> _PROBLEM DETAILS_
What are the lines, written out exactly, from the one containing "Task: Click the Save" to the end of the entries below? Include both ends and nothing more.

> _DATA PROVIDED_

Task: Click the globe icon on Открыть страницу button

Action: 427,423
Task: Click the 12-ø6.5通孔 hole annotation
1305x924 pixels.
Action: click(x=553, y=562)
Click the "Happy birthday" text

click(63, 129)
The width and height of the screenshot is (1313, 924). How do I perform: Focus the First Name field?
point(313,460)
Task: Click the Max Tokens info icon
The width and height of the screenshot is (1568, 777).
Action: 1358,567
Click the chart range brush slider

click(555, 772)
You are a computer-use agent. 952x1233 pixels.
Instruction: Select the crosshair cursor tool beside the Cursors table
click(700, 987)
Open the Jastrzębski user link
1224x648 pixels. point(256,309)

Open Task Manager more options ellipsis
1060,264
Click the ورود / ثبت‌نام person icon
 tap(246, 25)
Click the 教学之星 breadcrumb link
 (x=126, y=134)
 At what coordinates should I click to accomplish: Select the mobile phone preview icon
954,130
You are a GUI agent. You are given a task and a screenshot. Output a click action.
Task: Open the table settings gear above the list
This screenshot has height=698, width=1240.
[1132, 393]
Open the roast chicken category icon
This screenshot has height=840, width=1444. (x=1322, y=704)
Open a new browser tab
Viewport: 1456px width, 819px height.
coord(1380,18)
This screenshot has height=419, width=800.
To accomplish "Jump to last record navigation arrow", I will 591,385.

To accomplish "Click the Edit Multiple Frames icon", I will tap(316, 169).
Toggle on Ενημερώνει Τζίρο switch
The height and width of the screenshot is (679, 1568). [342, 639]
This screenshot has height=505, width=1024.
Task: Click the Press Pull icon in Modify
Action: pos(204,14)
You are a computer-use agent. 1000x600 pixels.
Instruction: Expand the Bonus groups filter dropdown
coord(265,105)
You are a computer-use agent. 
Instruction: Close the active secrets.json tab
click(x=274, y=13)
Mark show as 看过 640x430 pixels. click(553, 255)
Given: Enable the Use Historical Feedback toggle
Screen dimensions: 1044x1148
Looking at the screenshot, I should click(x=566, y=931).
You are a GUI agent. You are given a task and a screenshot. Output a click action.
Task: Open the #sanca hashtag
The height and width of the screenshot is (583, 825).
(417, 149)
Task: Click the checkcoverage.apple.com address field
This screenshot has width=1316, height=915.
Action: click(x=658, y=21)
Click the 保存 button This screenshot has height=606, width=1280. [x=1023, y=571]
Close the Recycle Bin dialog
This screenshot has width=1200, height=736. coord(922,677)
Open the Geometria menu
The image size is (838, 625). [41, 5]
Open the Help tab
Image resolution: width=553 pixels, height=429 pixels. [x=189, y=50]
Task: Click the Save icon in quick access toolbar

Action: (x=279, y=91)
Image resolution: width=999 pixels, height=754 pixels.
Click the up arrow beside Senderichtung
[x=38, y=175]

> _WRITTEN SOLUTION_
Task: Click the Save icon in quick access toolbar

Action: (x=279, y=91)
Image resolution: width=999 pixels, height=754 pixels.
Click the up arrow beside Senderichtung
[x=38, y=175]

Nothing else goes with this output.